*Attività da svolgere*
- a) Rispondi in base all'articolo sulla Pietà Bandini:
(i) Quanto è durato il cantiere di restauro?
(ii) Fino a quale data i visitatori possono vedere l'opera da vicino?
(iii) Da quali cave proviene il marmo secondo le analisi?
- b) Stampa il tratto dell'articolo sulla Pietà Bandini che va da "Completato a Firenze" fino a "foto Claudio Giovannini/CGE)".

*Testo mostrato*
La Pietà Bandini, un capolavoro di bellezza restituito al mondo

Completato a Firenze il restauro dell’opera scolpita da Michelangelo alla metà del Cinquecento. Fino al 30 marzo sarà possibile vedere da vicino la scultura grazie ad uno speciale percorso nel Museo dellOpera del Duomo

Il volto di Nicodemo nella Pietà Bandini: vi si individuerebbe l’autoritratto di Michelangelo (Agenzia SIR – foto Claudio Giovannini/CGE)

La scorsa settimana abbiamo dedicato la prima pagina del settimanale alla notizia della conclusione del restauro della Pietà Bandini, monumentale capolavoro di Michelangelo conservata a Firenze nel Museo dell’Opera del Duomo.
La notizia, infatti, è di straordinaria importanza per i molti spunti che offre. Intanto quello di un cantiere durato quasi due anni, complice anche un’interruzione nella fase più acuta della pandemia da Covid-19; poi per il fatto che si tratta del primo, vero intervento di restauro negli oltre 470 anni di vita dell’opera scolpita dal grande artista alla metà del Cinquecento, una decina d’anni prima della fine della sua lunga vita.
Imperdibile anche l’occasione che fino al 30 marzo 2022 viene data ai visitatori: la possibilità di vedere da molto vicino, fino quasi a toccarla, un’opera che altrimenti si può osservare solo da una certa distanza. Grazie infatti al cantiere di restauro si potrà osservare nei minimi particolari il lavoro che Michelangelo ha compiuto in una delle sue produzioni più emblematiche.
Così vicini da trovarsi – per così dire – faccia a faccia con l’artista che, come vogliono molte interpretazioni, ha voluto raffigurarsi ormai ottantenne nel volto di Nicodemo. Ma c’è un altro aspetto di notevole interesse messo in evidenza dal restauro: le analisi compiute sul marmo ne hanno determinato la provenienza dalle cave versiliesi di Seravezza e non da quelle di Carrara come molti avevano ipotizzato. In realtà alcuni studiosi – anche del nostro territorio, come la prof.ssa Caterina Rapetti – avevano sottolineato come fosse molto incerta la provenienza del marmo. Il blocco utilizzato da Michelangelo era tra quelli da lui fatti arrivare a Roma nel corso dei decenni e rimasti a lungo inutilizzati.

[Dati raccolti]

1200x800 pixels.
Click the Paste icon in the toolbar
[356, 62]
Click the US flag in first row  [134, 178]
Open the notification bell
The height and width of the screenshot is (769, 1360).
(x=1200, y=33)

*Le tue risposte*
- a)
(i) Quasi due anni.
(ii) Fino al 30 marzo 2022.
(iii) Dalle cave versiliesi di Seravezza.

- b)
Completato a Firenze il restauro dell’opera scolpita da Michelangelo alla metà del Cinquecento. Fino al 30 marzo sarà possibile vedere da vicino la scultura grazie ad uno speciale percorso nel Museo dellOpera del Duomo

Il volto di Nicodemo nella Pietà Bandini: vi si individuerebbe l’autoritratto di Michelangelo (Agenzia SIR – foto Claudio Giovannini/CGE)